Going up to Harissa by Téléférique (cable car)
View of the bay from the cable car


View of Jounieh and the bay from Harissa

It attracts both pilgrims and tourists. The views of Jounieh and the Mediterranean Sea are wonderful from the top of this hill. The main site is a huge 15-ton bronze and painted white statue of Virgin Mary, known as Our Lady of Lebanon or Notre Dame du Liban, with her arms outstretched. The 8 meters and a half long statue was made in Lyon.

Notre Dame du Liban
Notre Dame du Liban


The statue was made at the end of the 19th century and inaugurated in 1908. Inside the statue’s base there is a small chapel.

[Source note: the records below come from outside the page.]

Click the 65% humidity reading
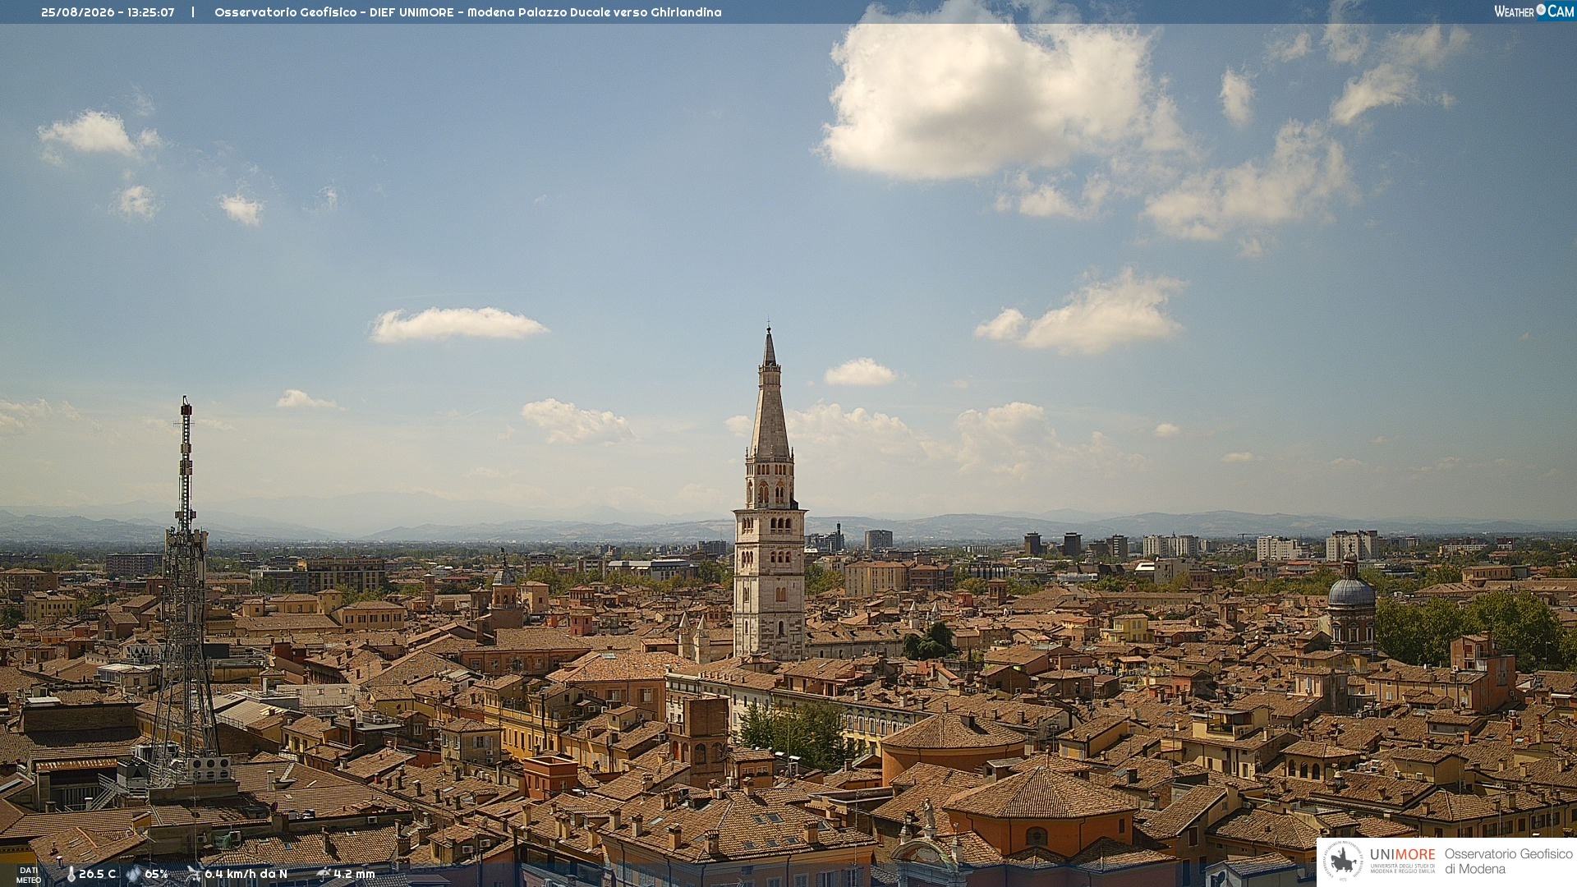The height and width of the screenshot is (887, 1577). click(156, 875)
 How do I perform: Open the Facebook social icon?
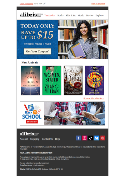pos(78,138)
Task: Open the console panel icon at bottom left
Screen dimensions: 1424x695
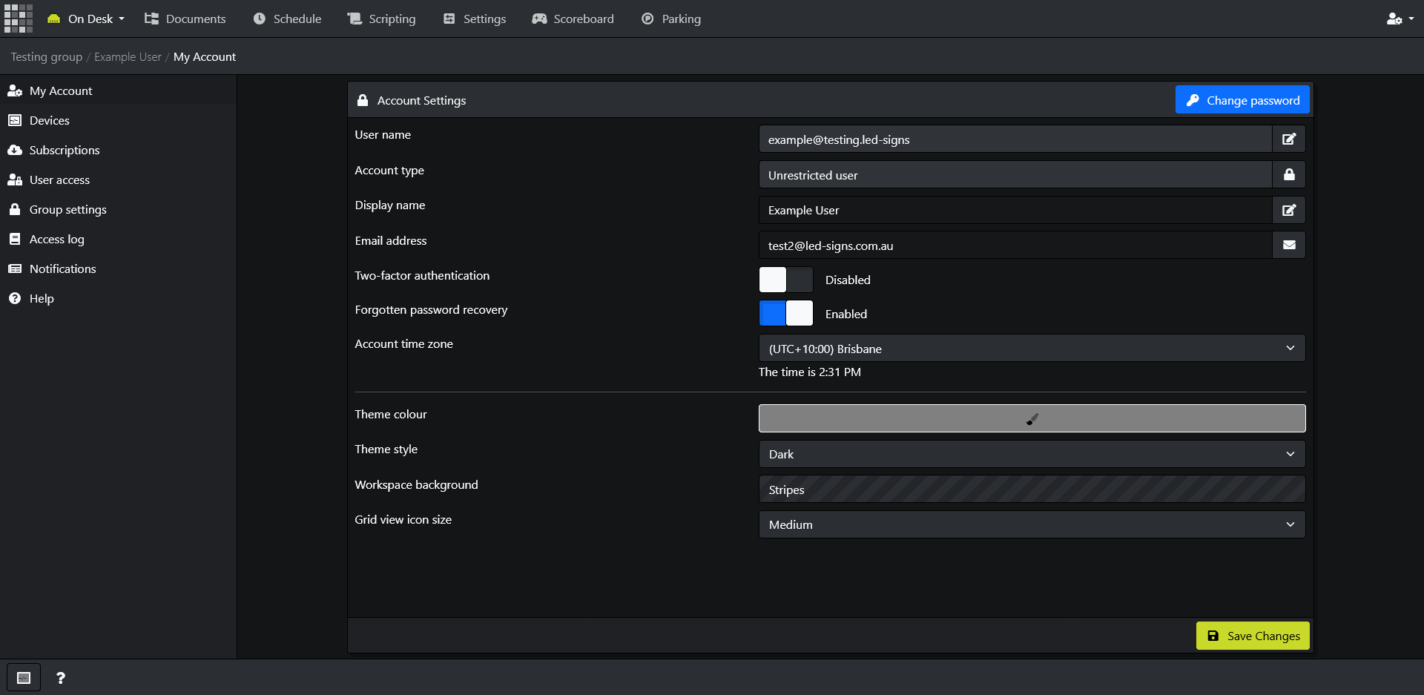Action: click(x=24, y=678)
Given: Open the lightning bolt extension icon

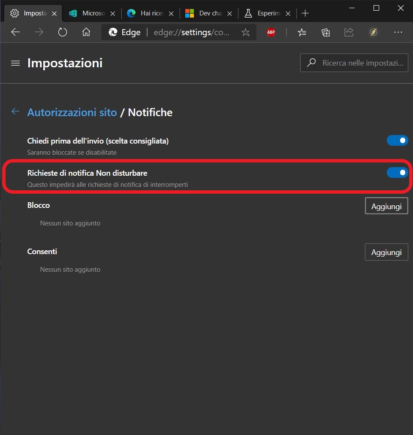Looking at the screenshot, I should [373, 33].
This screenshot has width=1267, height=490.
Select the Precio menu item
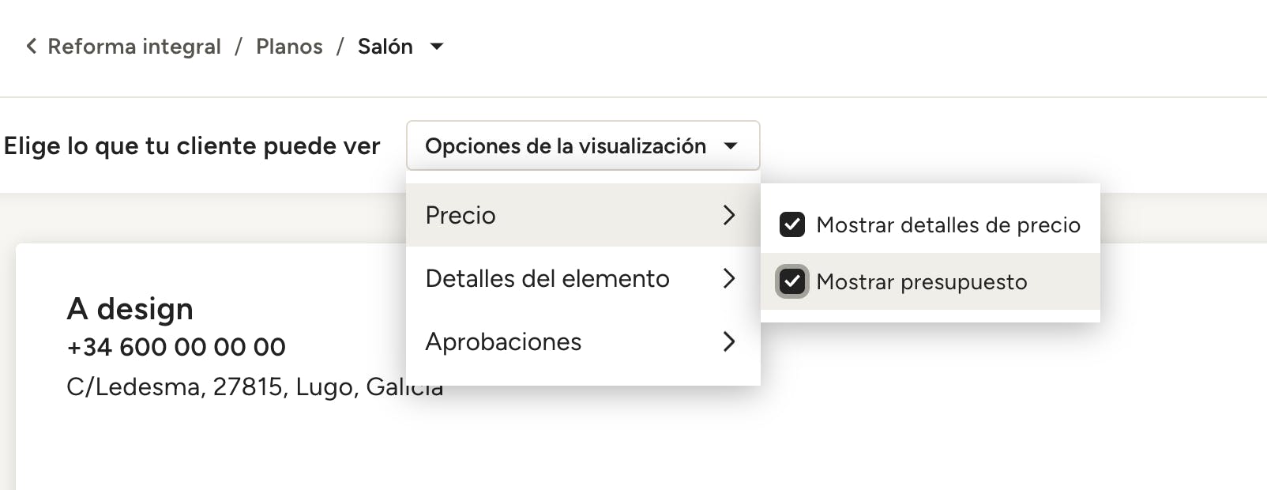pyautogui.click(x=461, y=215)
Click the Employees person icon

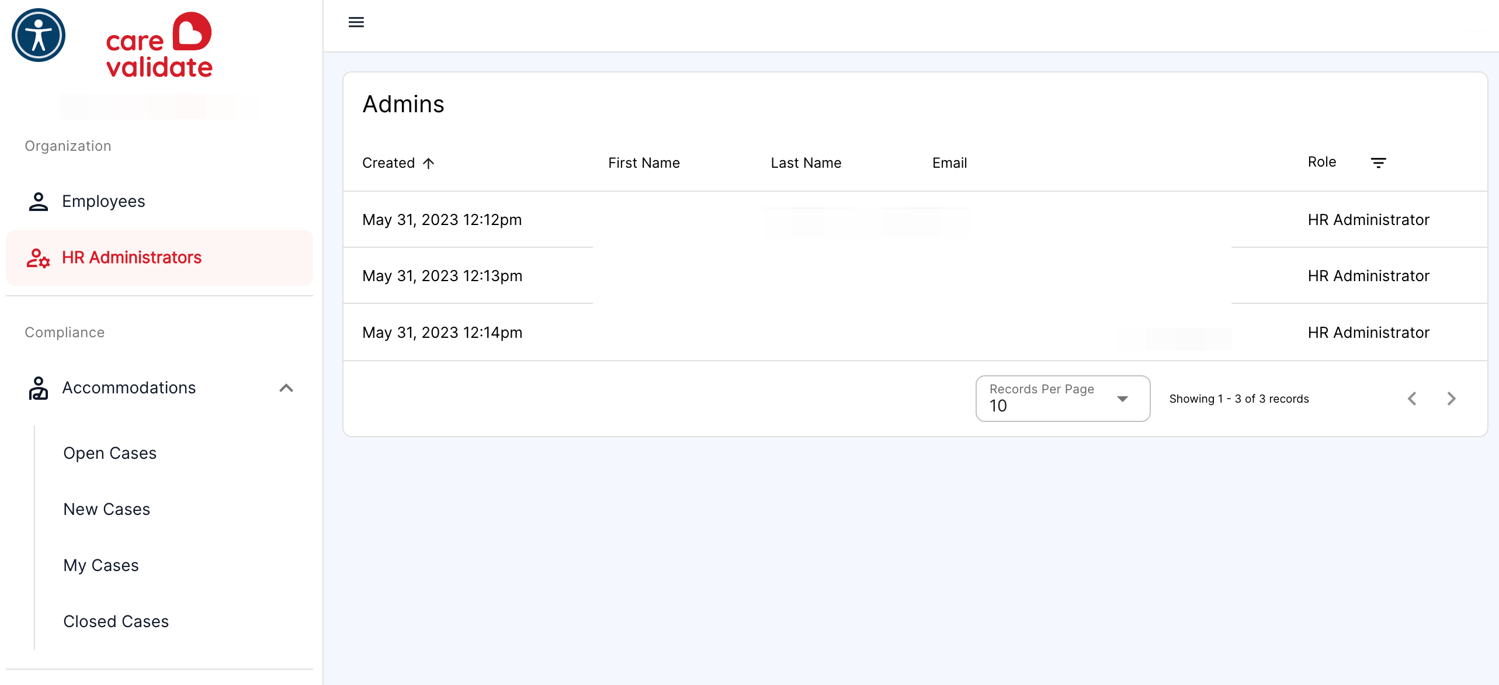(x=39, y=202)
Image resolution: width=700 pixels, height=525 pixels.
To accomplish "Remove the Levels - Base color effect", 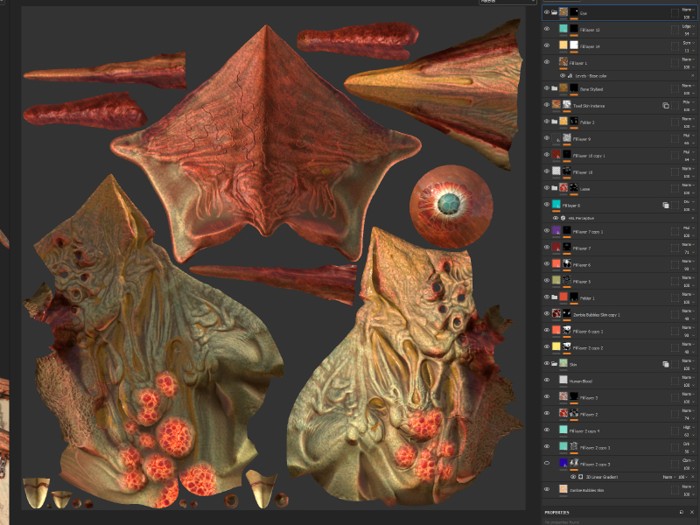I will (692, 76).
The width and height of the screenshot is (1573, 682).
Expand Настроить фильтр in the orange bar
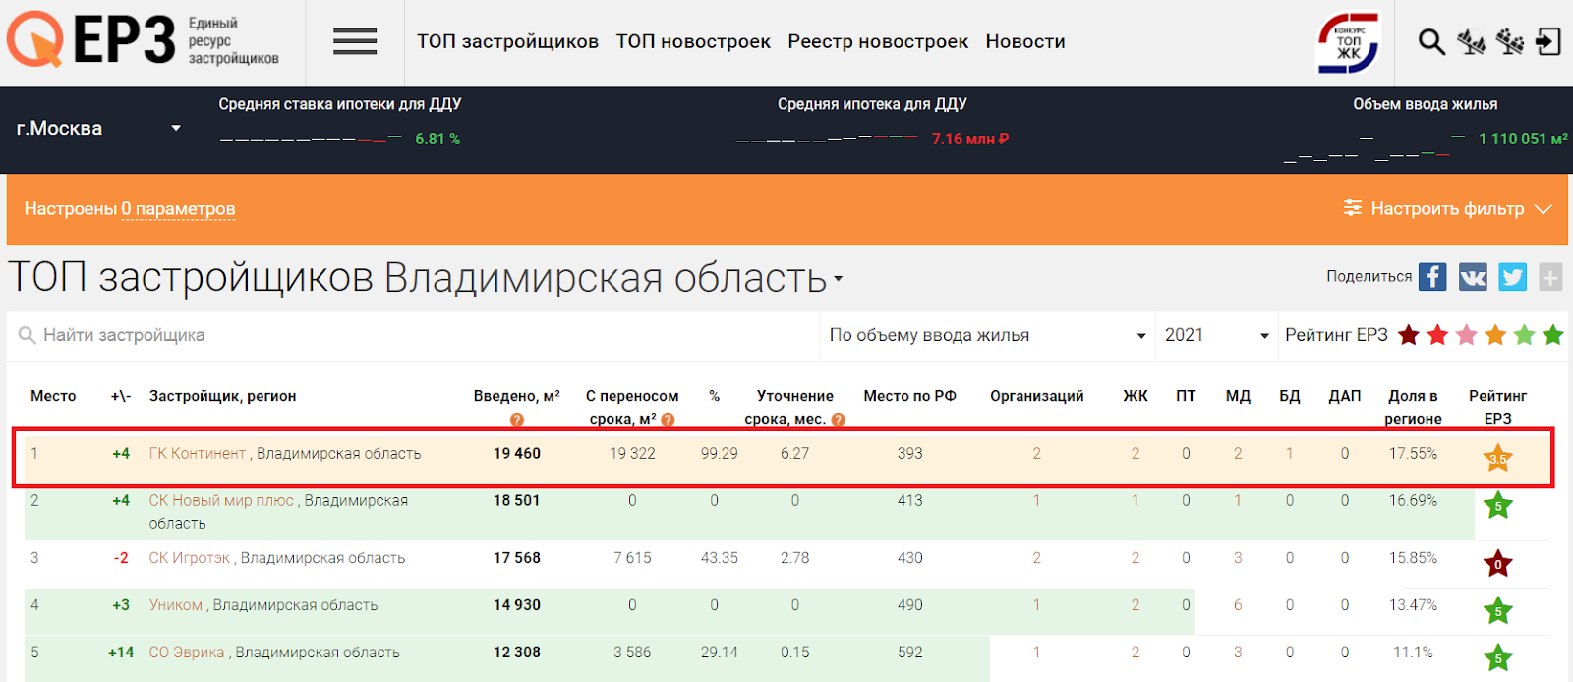click(1447, 209)
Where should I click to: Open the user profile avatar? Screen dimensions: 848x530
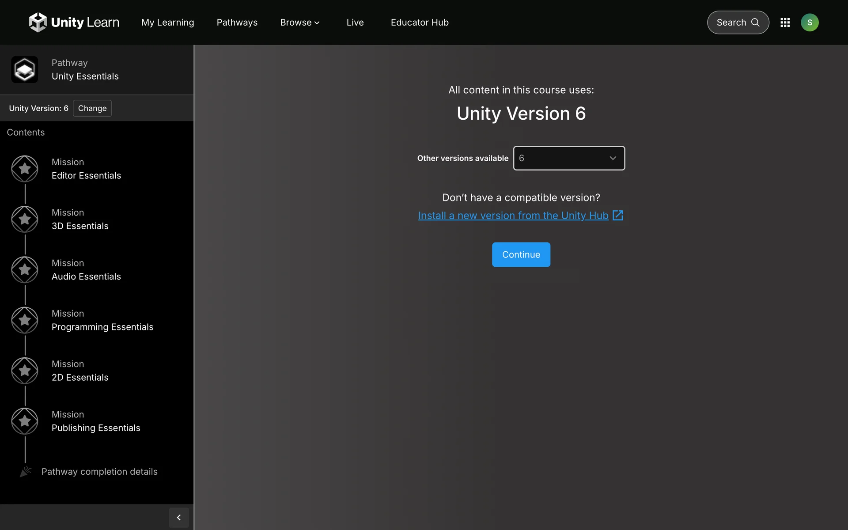click(x=810, y=23)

The chapel at the base of the statue of Notre Dame du Liban
The chapel


There are a lot of beautiful Lebanese cedar trees around the place, which is also the symbol of Lebanon. Lebanese Cedar (Cedrus Libani) is a species of cedar native to the mountains of the Mediterranean region. These trees grow in Lebanon, Israel, northwest Jordan, western Syria, and south central Turkey.

People sitting under the shade of a cedar tree

Cedrus libani is an evergreen coniferous tree growing up to 40 m (130 ft) tall, with a trunk up to 2.5 m (8 ft 2 in) in diameter. The crown is conic when young, becoming broadly tabular with age with fairly level branches.

Cedar tree

The Cedar of Lebanon was important to various ancient civilizations. The trees were used by the Phoenicians for building commercial and military ships, as well as houses, palaces, and temples. The ancient Egyptians used its resin in mummification, and its sawdust has been found in the tombs of Egyptian Pharaohs. The Sumerian Epic of Gilgamesh designates the cedar groves of Lebanon as the dwelling of the gods to which Gilgamesh, the hero, ventured.

Hebrew priests were ordered by Moses to use the bark of the Lebanon Cedar in circumcision and the treatment of leprosy. The Hebrew prophet Isaiah used the Lebanon Cedar as a metaphor for the pride of the world.  Because of its significance the word Cedar is mentioned 75 times (Cedar 51 times, Cedars 24 times) in the Bible. It was also used by Romans, Greeks, Persians, Assyrians and Babylonians.